SOURCE DOCUMENT:

On Fri, Feb 9, 2024 at 6:05 PM Toke Høiland-Jørgensen toke@redhat.com wrote:
Benjamin Tissoires benjamin.tissoires@redhat.com writes:
On Fri, Feb 9, 2024 at 4:42 PM Toke Høiland-Jørgensen toke@redhat.com wrote:
Benjamin Tissoires bentiss@kernel.org writes:
[Putting this as a RFC because I'm pretty sure I'm not doing the things correctly at the BPF level.] [Also using bpf-next as the base tree as there will be conflicting changes otherwise]
Ideally I'd like to have something similar to bpf_timers, but not in soft IRQ context. So I'm emulating this with a sleepable bpf_tail_call() (see "HID: bpf: allow to defer work in a delayed workqueue").
Why implement a new mechanism? Sounds like what you need is essentially the bpf_timer functionality, just running in a different context, right?
Heh, that's exactly why I put in a RFC :)
So yes, the bpf_timer approach is cleaner, but I need it in a workqueue, as a hrtimer in a softIRQ would prevent me to kzalloc and wait for the device.
Right, makes sense.
So why not just add a flag to the timer setup that controls the callback context? I've been toying with something similar for restarting XDP TX for my queueing patch series (though I'm not sure if this will actually end up being needed in the end):
https://git.kernel.org/pub/scm/linux/kernel/git/toke/linux.git/commit/?h=xdp...
Oh, nice. Good idea. But would it be OK to have a "timer-like" where it actually defers the job in a workqueue instead of using an hrtimer?
That's conceptually still a timer, though, isn't it? I.e., it's a mechanism whereby you specify a callback and a delay, and bpf_timer ensures that your callback is called after that delay. IMO it's totally congruent with that API to be able to specify a different execution context as part of the timer setup.
Yep :)
There is still a problem I wasn't able to fix over the week end and today. How can I tell the verifier that the callback is sleepable, when the tracing function that called the timer_start() function is not? (more on that below).
As for how to implement it, I suspect the easiest may be something similar to what the patch I linked above does: keep the hrtimer, and just have a different (kernel) callback function when the timer fires which does an immediate schedule_work() (without the _delayed) and then runs the BPF callback in that workqueue. I.e., keep the delay handling the way the existing bpf_timer implementation does it, and just add an indirection to start the workqueue in the kernel dispatch code.
Sounds good, especially given that's roughly how the delayed_timers are implemented.
I thought I would have to rewrite the entire bpf_timer approach without the softIRQ, but if I can just add a new flag, that will make things way simpler for me.
IMO that would be fine. You may want to wait for the maintainers to chime in before going down this route, though :)
This however raises another issue if I were to use the bpf_timers: now the HID-BPF kfuncs will not be available as they are only available to tracing prog types. And when I tried to call them from a bpf_timer (in softIRQ) they were not available.
IIUC, the bpf_timer callback is just a function (subprog) from the verifier PoV, so it is verified as whatever program type is creating the timer. So in other words, as long as you setup the timer from inside a tracing prog type, you should have access to all the same kfuncs, I think?

WHAT YOU ARE ASKED TO DO:
Answer these questions from the thread:
1. Which tree is used as the base for the changes?
2. According to the thread, what would a hrtimer in a softIRQ prevent the patch author from doing?
3. In the suggested implementation, what function does the different kernel callback call immediately when the timer fires?
The rows that come next are separate material with no connection to the thread above.

PROVIDED DATA:
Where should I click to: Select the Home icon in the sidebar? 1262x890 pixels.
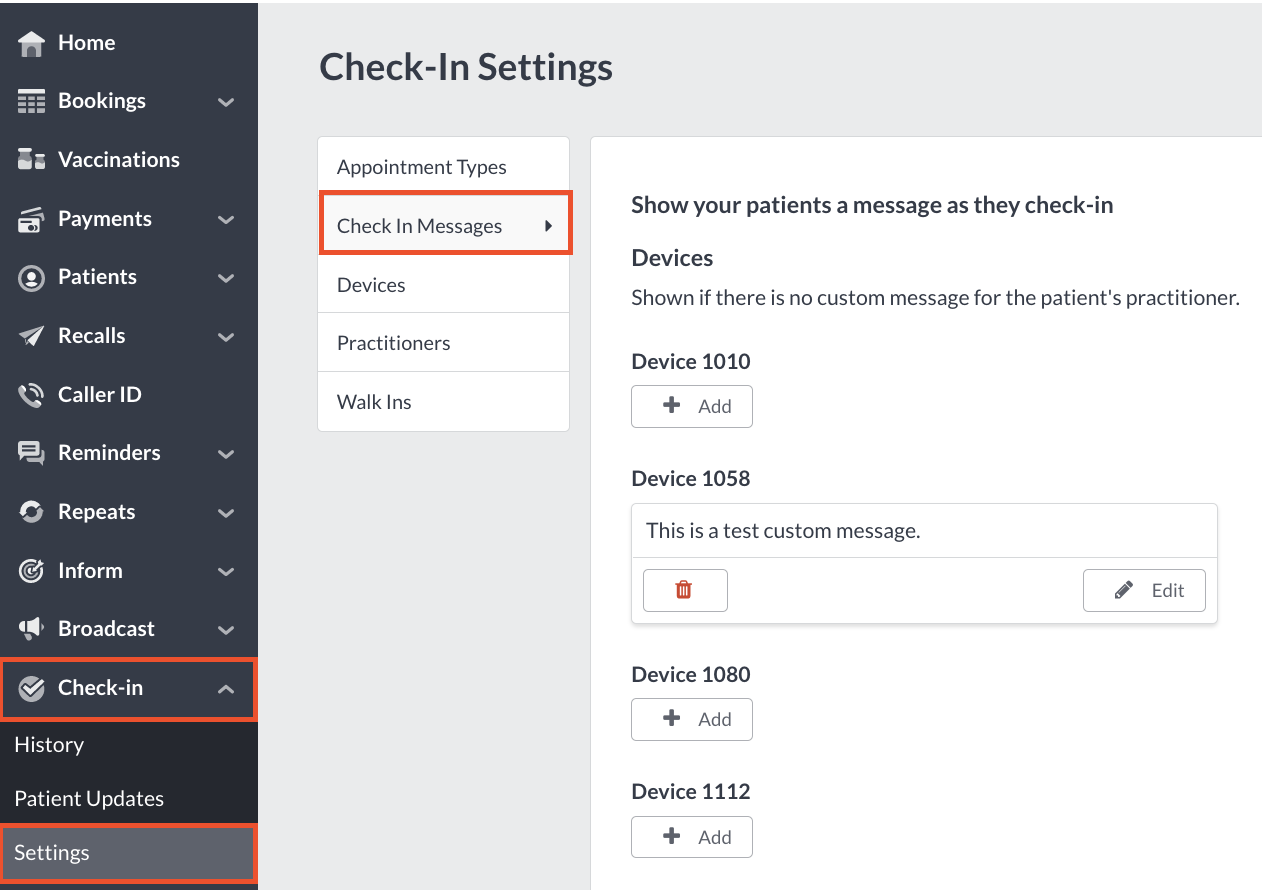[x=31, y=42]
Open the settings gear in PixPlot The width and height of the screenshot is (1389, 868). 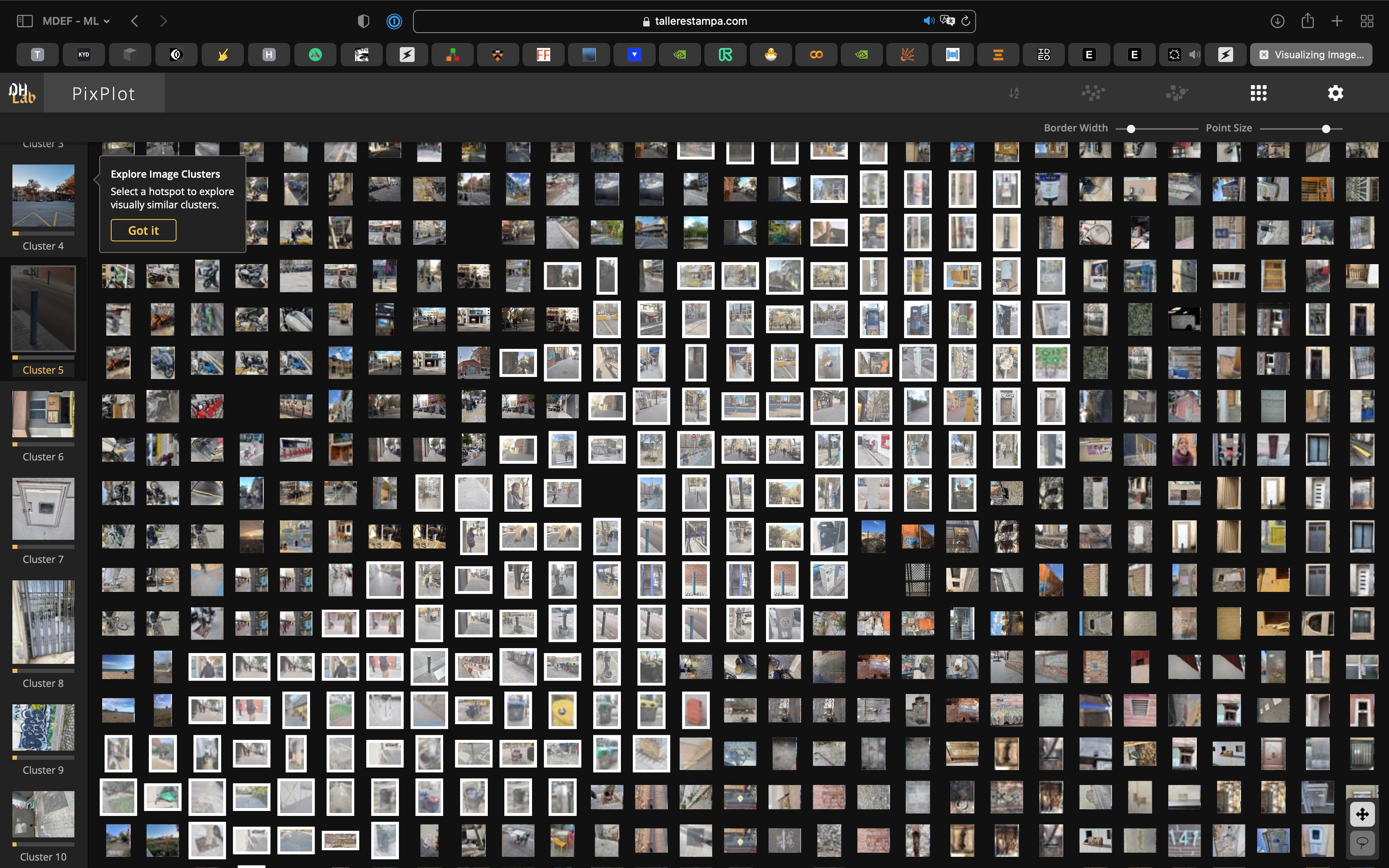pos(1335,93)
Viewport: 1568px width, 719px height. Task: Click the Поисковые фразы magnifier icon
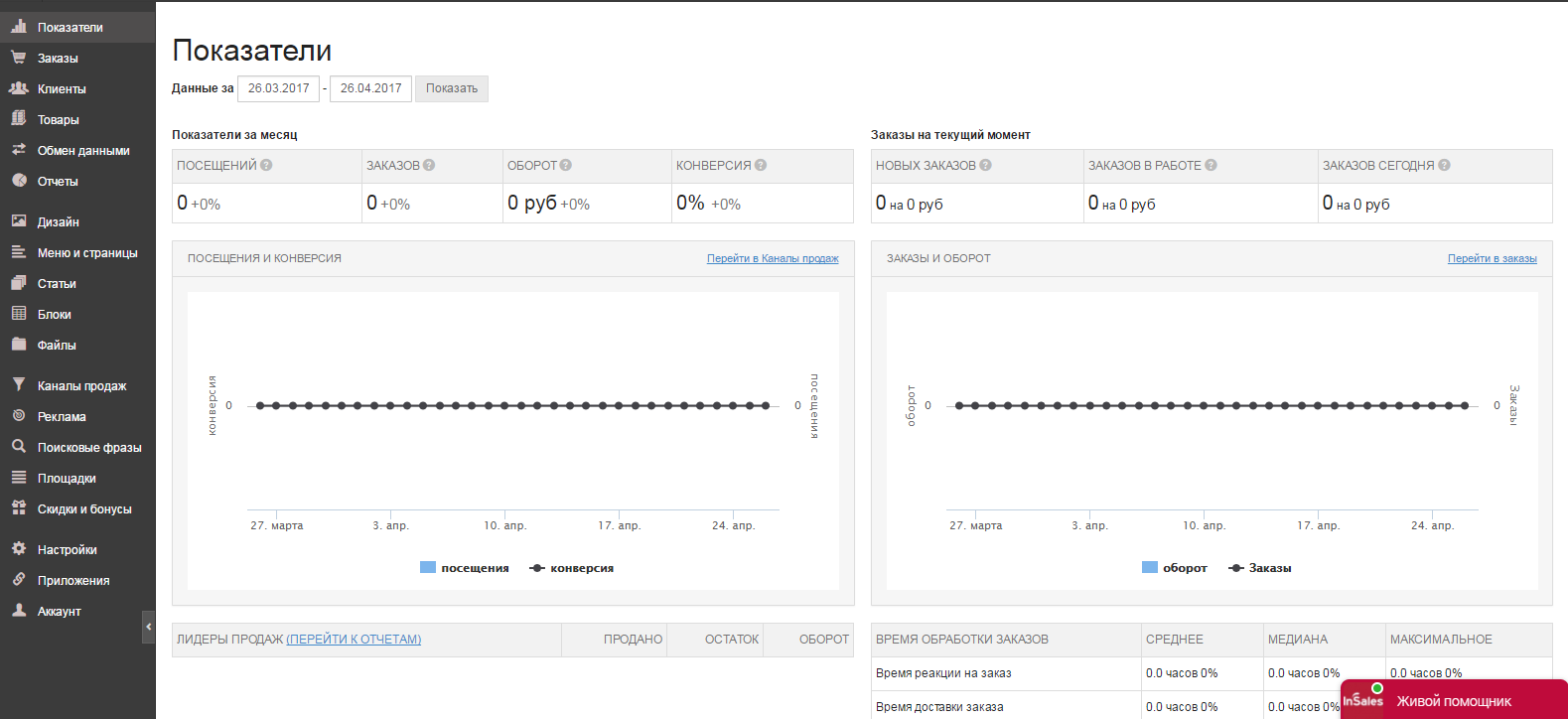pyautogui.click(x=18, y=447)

==

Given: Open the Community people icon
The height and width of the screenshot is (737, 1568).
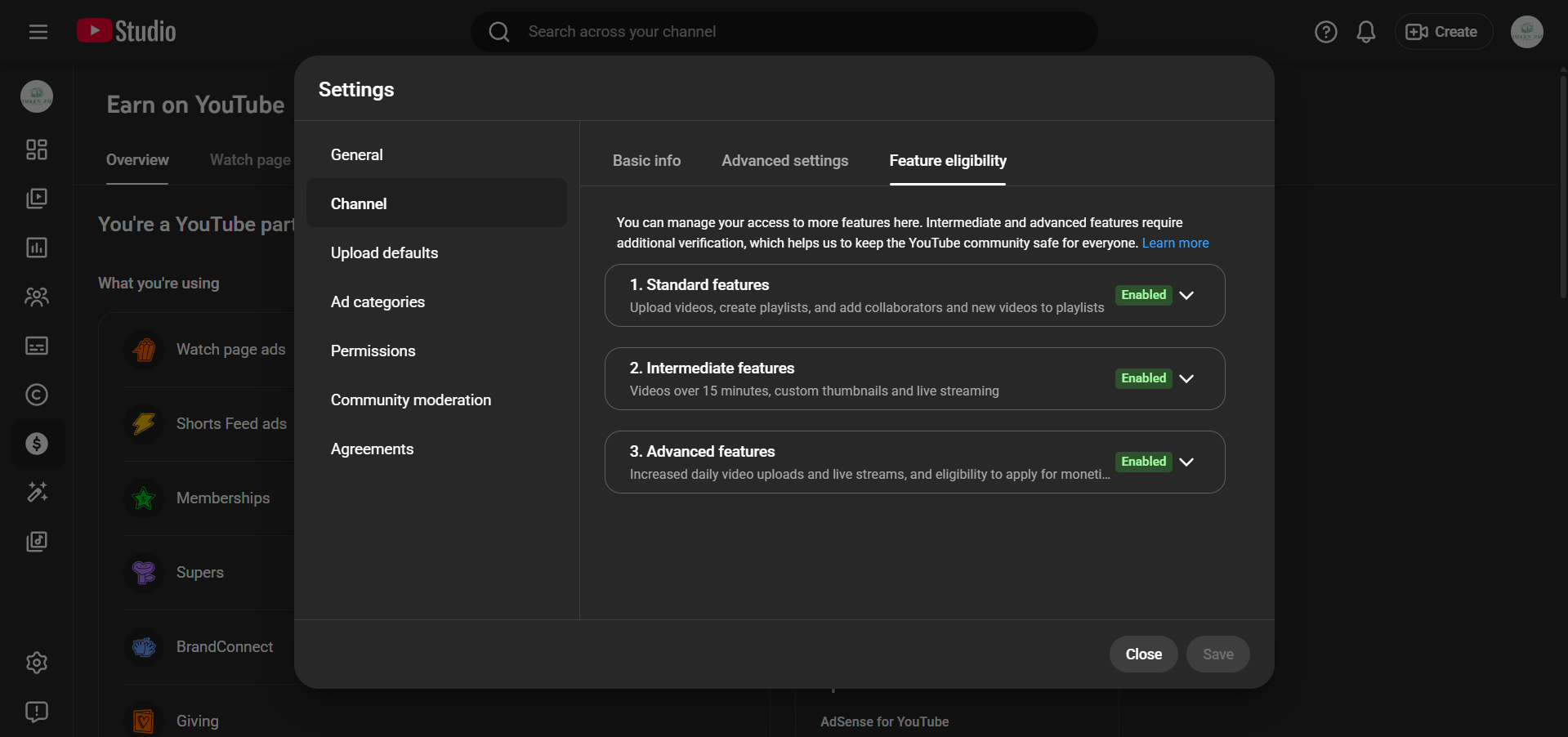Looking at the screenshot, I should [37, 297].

---

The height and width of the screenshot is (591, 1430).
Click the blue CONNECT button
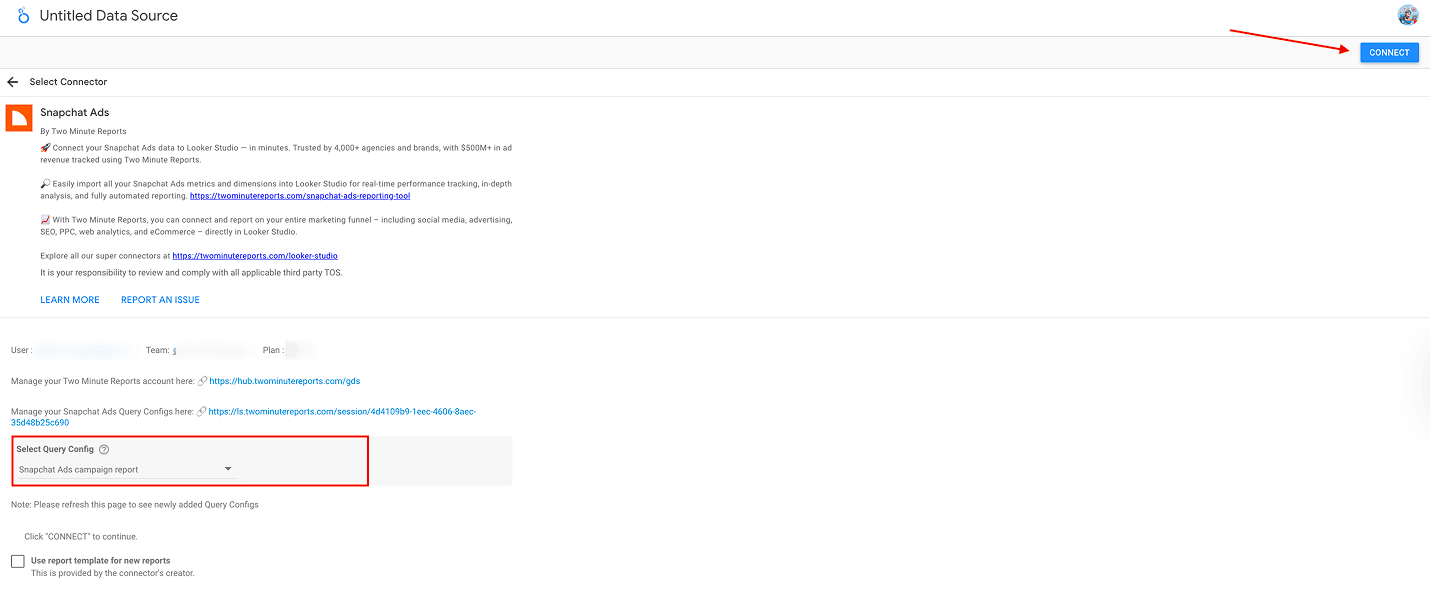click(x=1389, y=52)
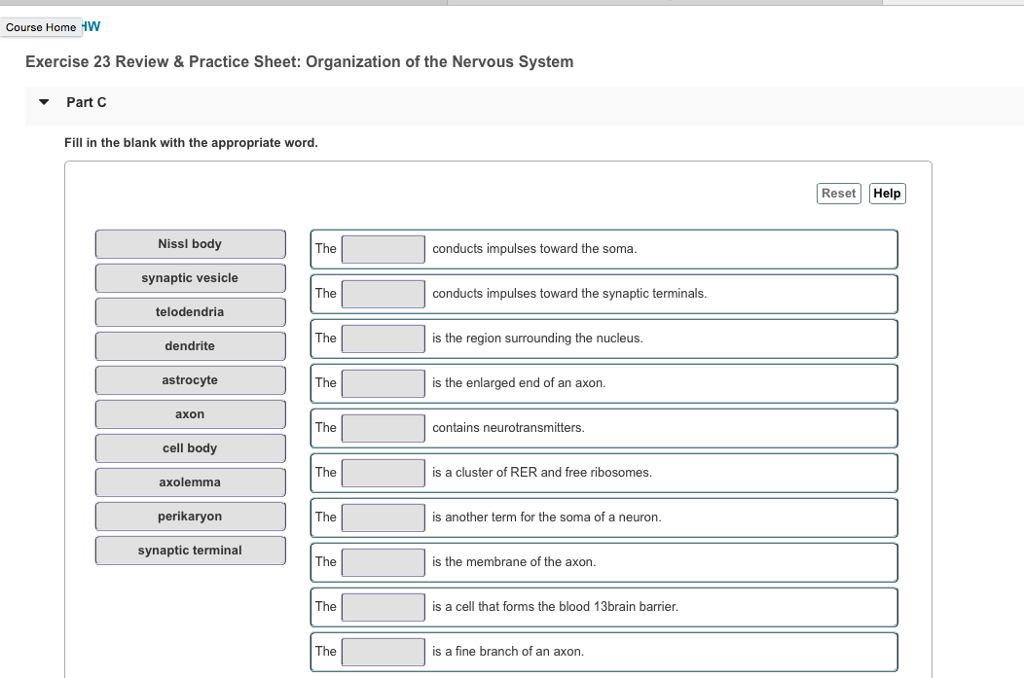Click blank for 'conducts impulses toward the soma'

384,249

THE RESULT:
1. bpf-next.
2. It would prevent calling kzalloc and waiting for the device.
3. schedule_work(), without the _delayed.